(Brief)
Go through the entries below and collect each line with the string "This" in it.

Collected data:
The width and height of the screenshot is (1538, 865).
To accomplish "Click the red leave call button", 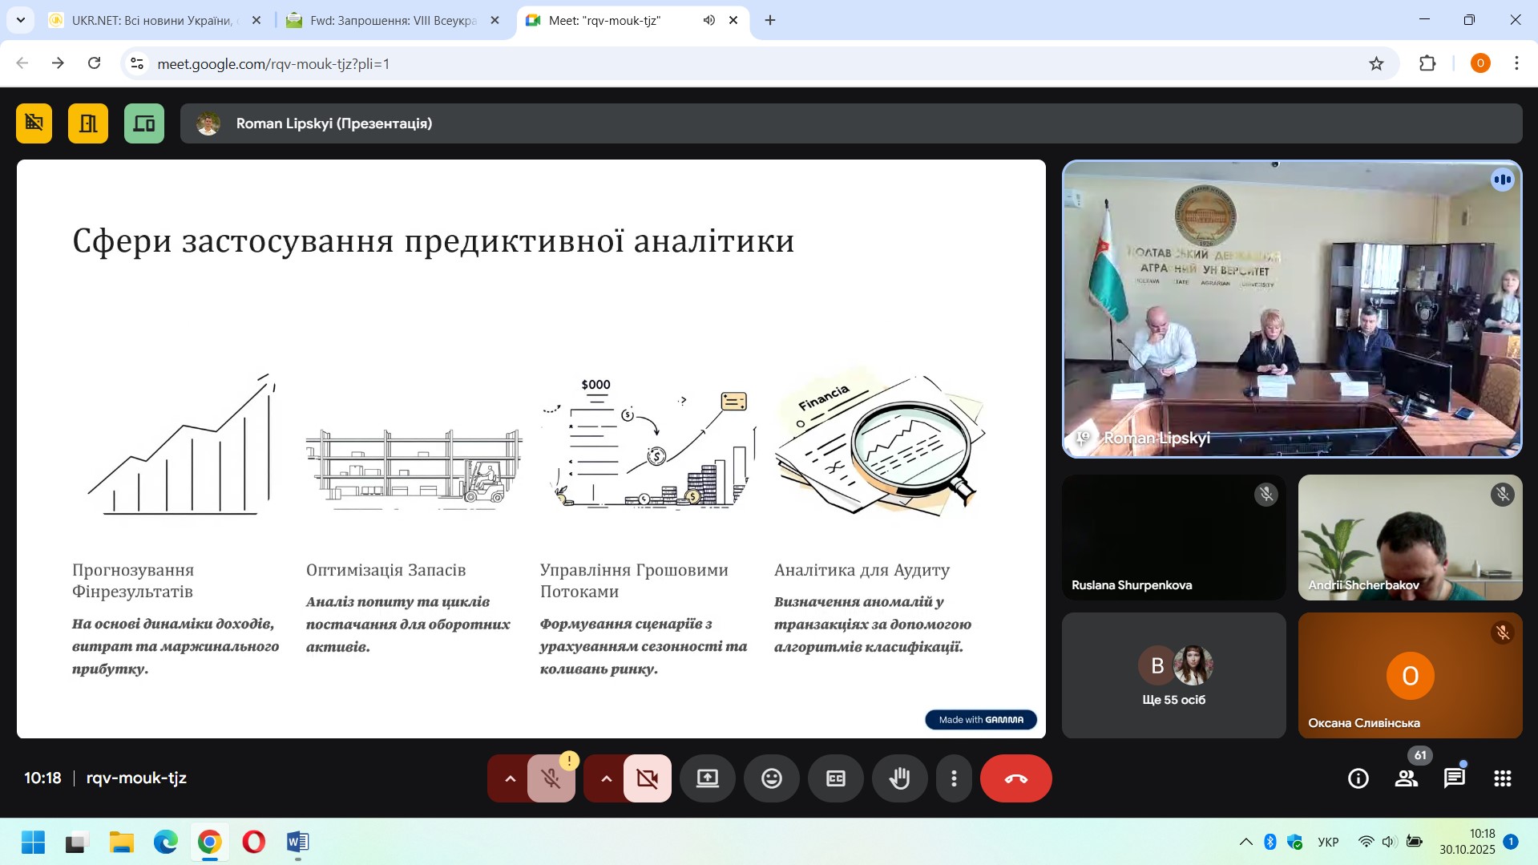I will click(1015, 778).
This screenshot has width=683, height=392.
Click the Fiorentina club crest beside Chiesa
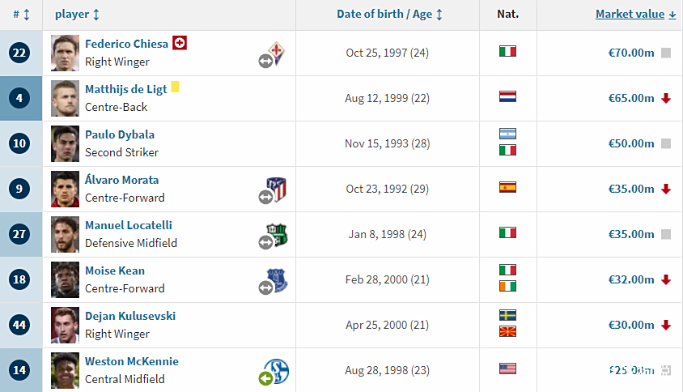[278, 53]

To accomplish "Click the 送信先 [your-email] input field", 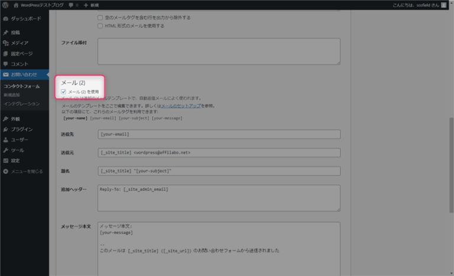I will (219, 134).
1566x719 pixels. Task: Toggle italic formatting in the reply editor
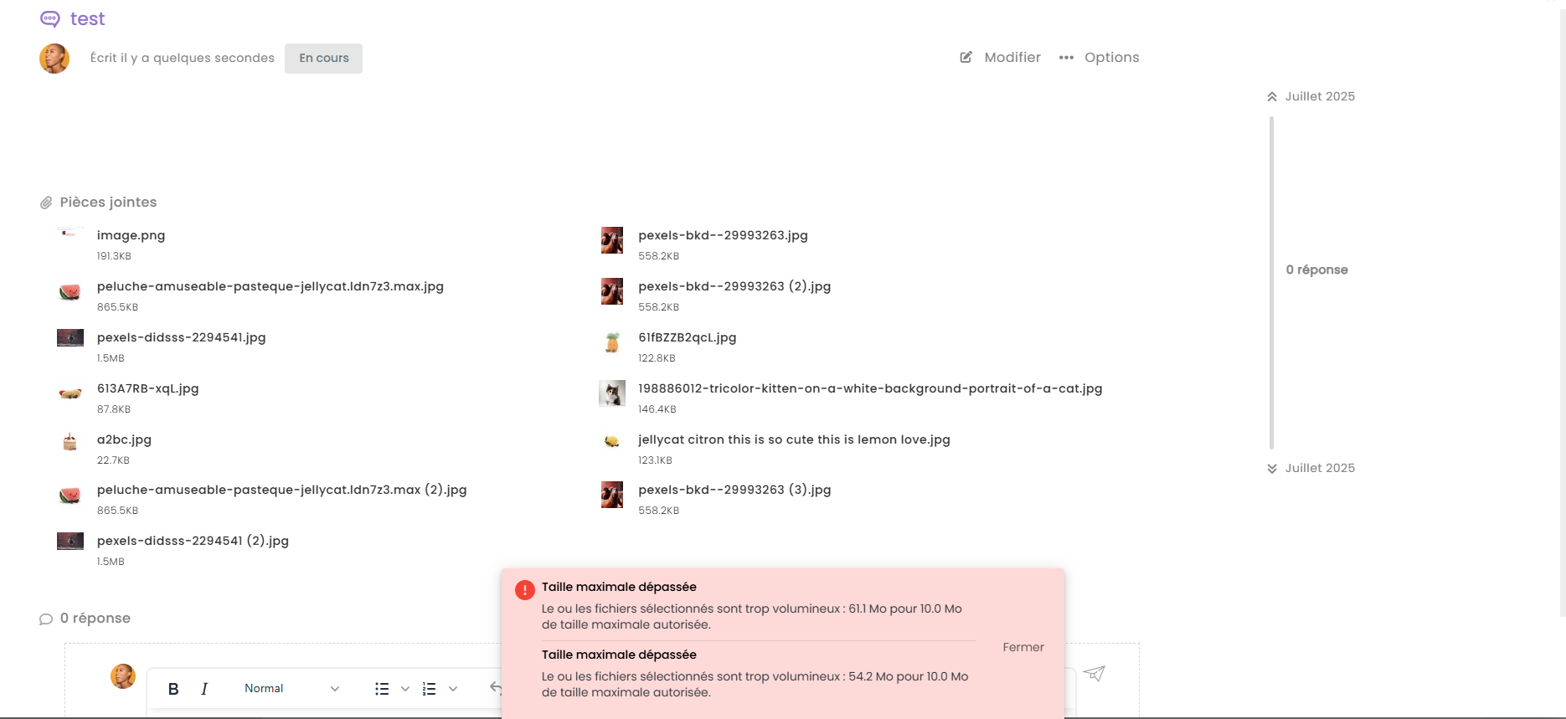tap(204, 689)
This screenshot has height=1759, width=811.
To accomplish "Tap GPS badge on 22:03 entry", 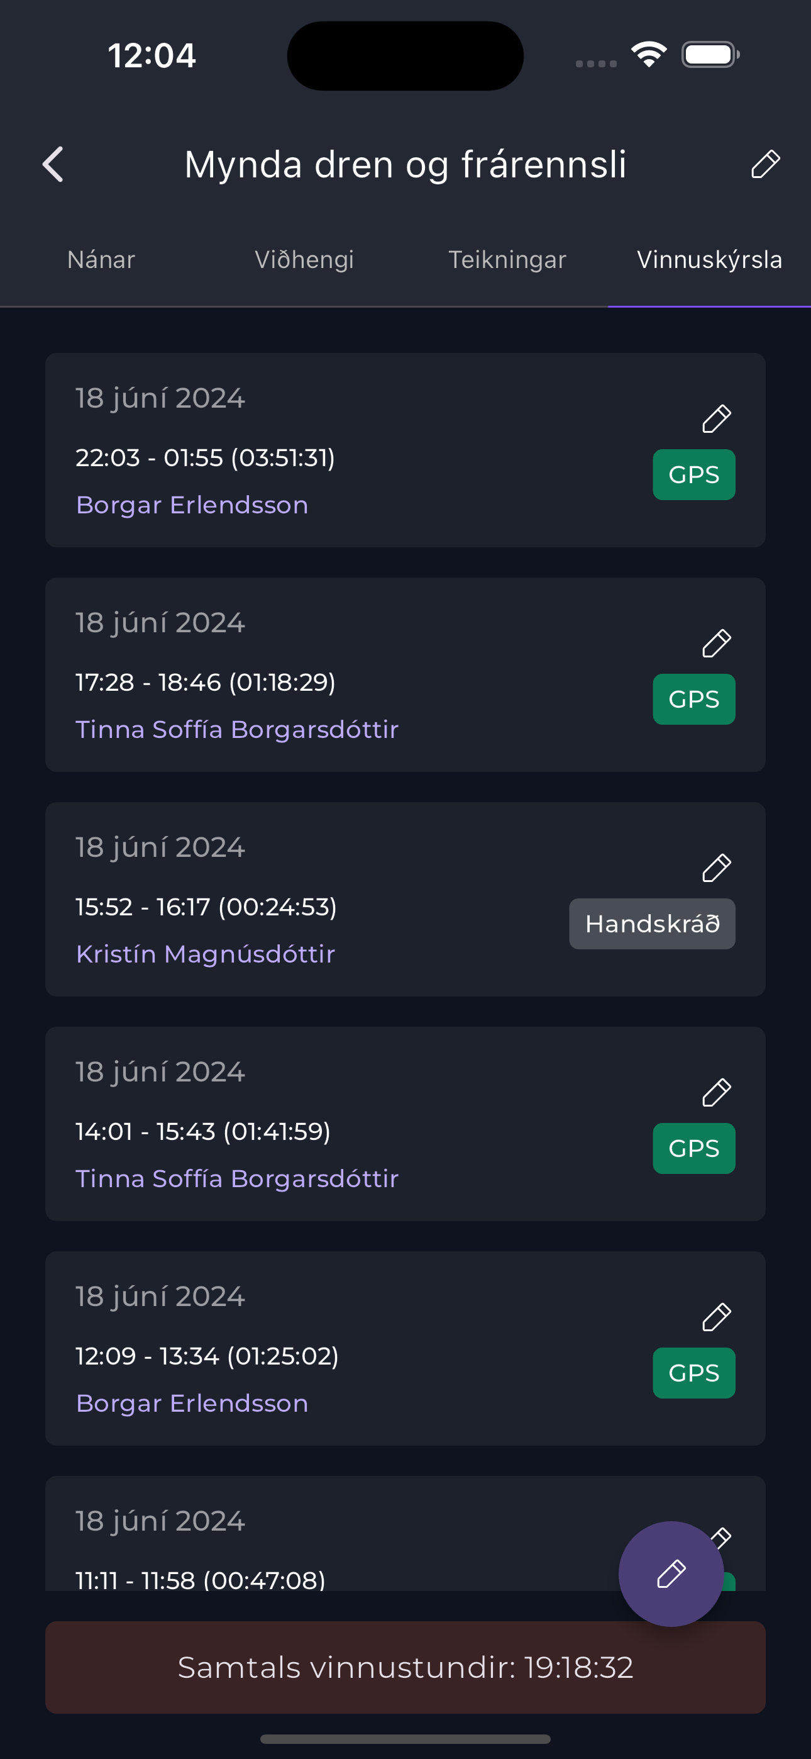I will coord(694,475).
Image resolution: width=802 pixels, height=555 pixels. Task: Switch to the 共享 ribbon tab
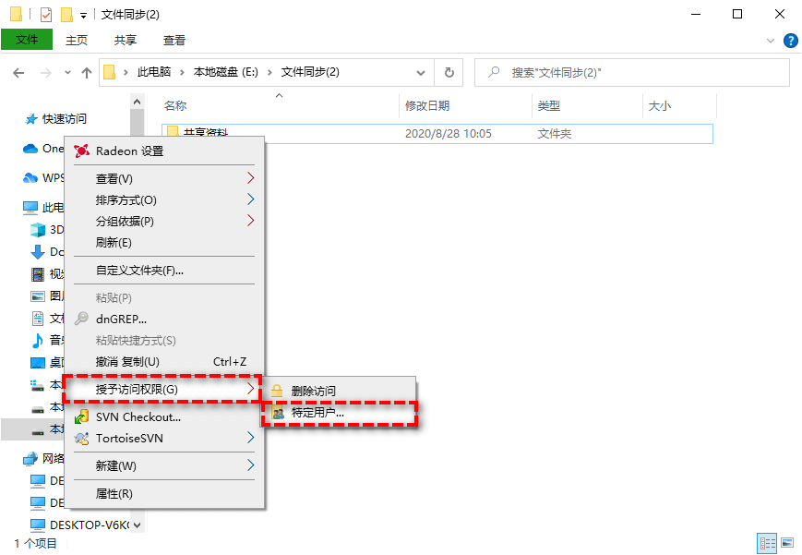pos(124,41)
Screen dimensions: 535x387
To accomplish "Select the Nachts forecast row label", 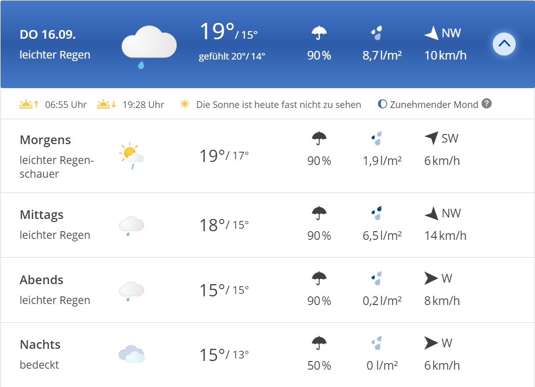I will (x=40, y=345).
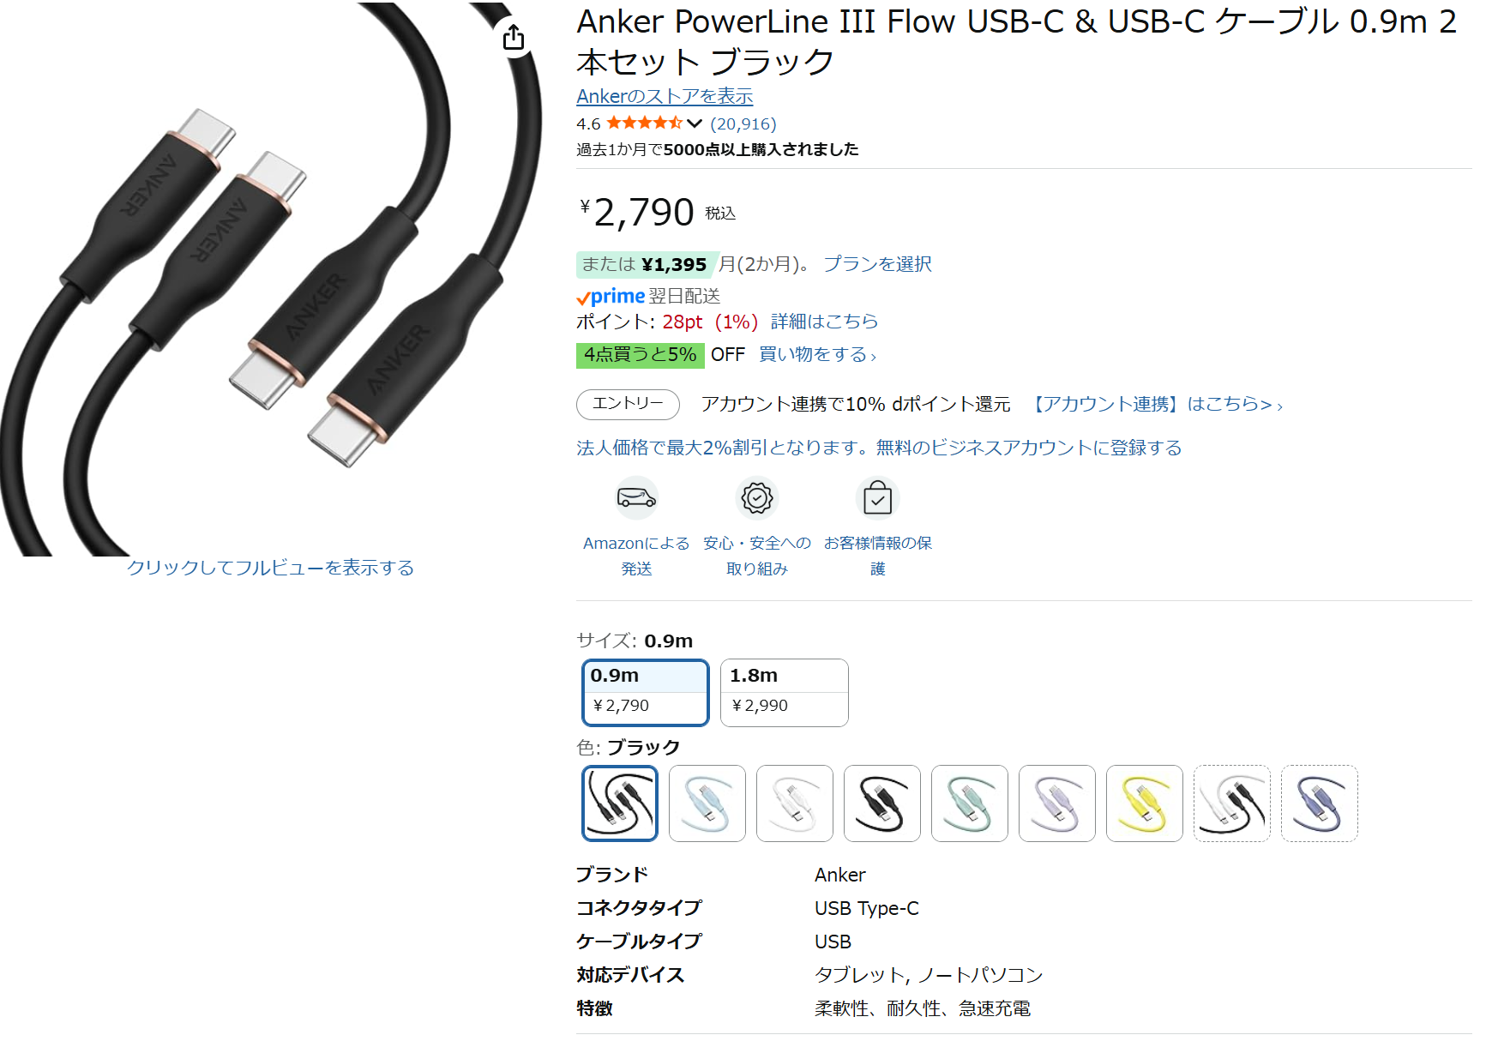Choose the lavender cable color swatch
The height and width of the screenshot is (1041, 1486).
pyautogui.click(x=1057, y=803)
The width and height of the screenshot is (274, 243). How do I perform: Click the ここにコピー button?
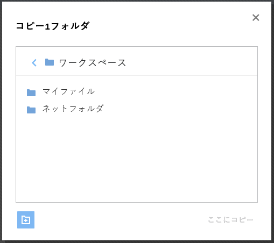[x=230, y=220]
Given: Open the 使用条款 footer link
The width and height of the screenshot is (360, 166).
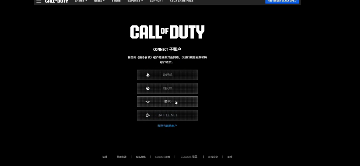Looking at the screenshot, I should (121, 157).
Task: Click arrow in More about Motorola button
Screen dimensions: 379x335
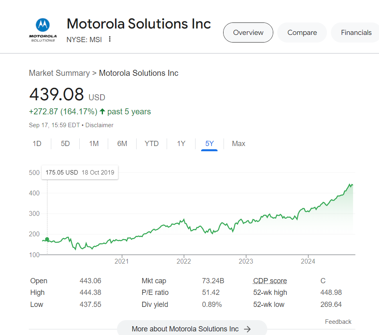Action: click(247, 329)
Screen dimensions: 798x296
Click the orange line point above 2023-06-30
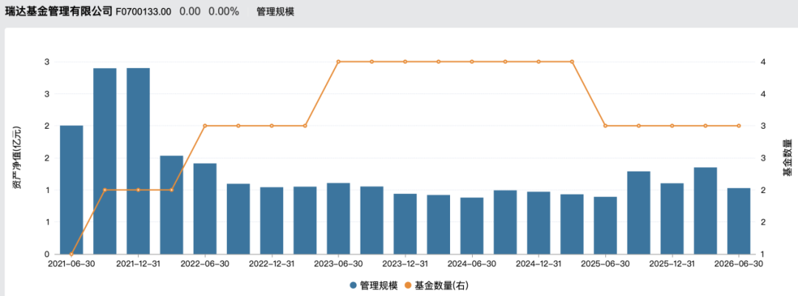point(338,61)
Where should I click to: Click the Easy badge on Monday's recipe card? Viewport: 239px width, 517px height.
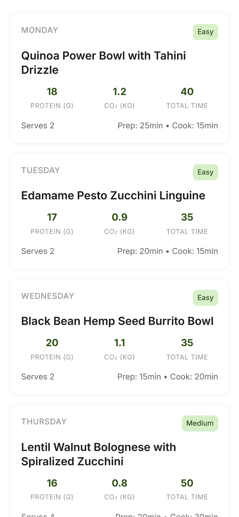pyautogui.click(x=205, y=32)
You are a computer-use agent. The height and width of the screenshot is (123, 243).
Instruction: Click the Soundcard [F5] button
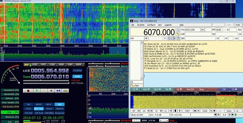(10, 90)
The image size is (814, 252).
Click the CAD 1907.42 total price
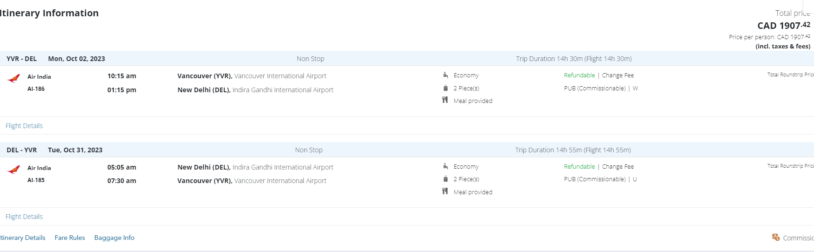[783, 26]
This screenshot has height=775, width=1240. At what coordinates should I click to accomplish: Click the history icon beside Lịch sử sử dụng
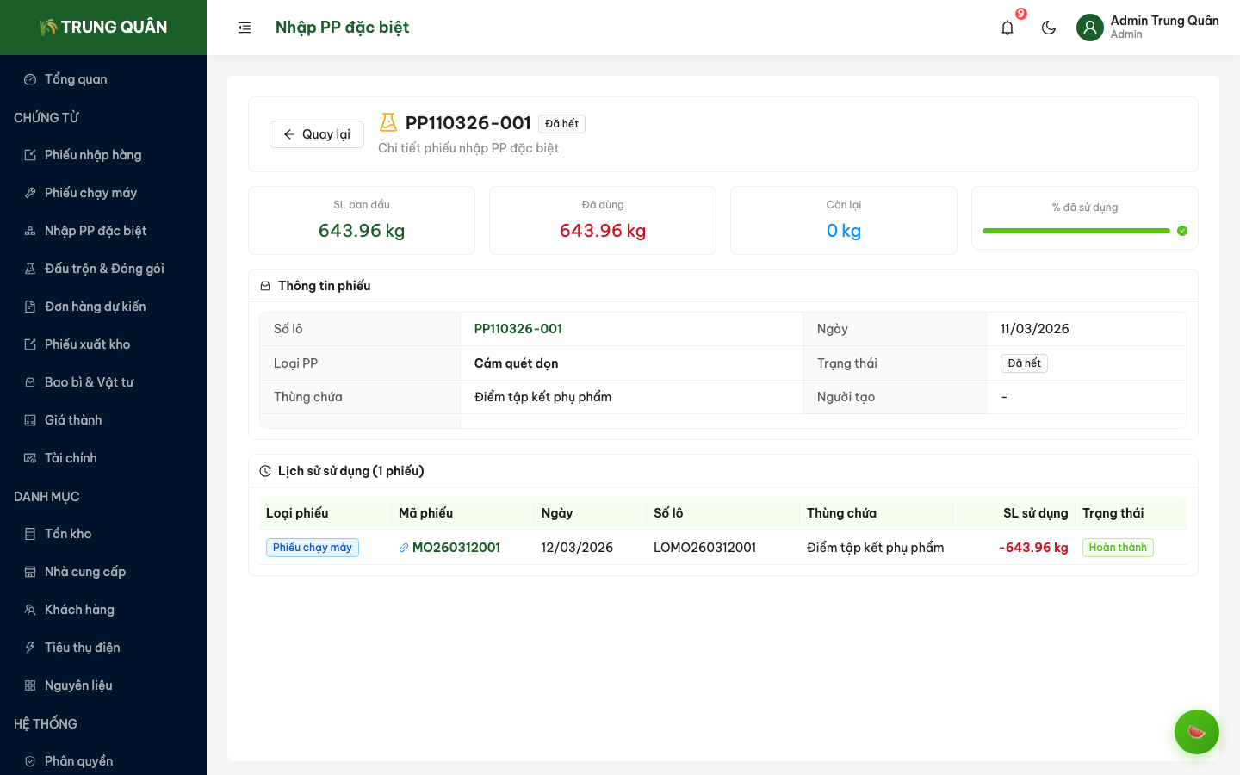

(Solved exercise)
This screenshot has width=683, height=392.
This screenshot has height=1759, width=811.
This screenshot has height=775, width=1240. At what coordinates should I click to accomplish: Click the history icon beside Lịch sử sử dụng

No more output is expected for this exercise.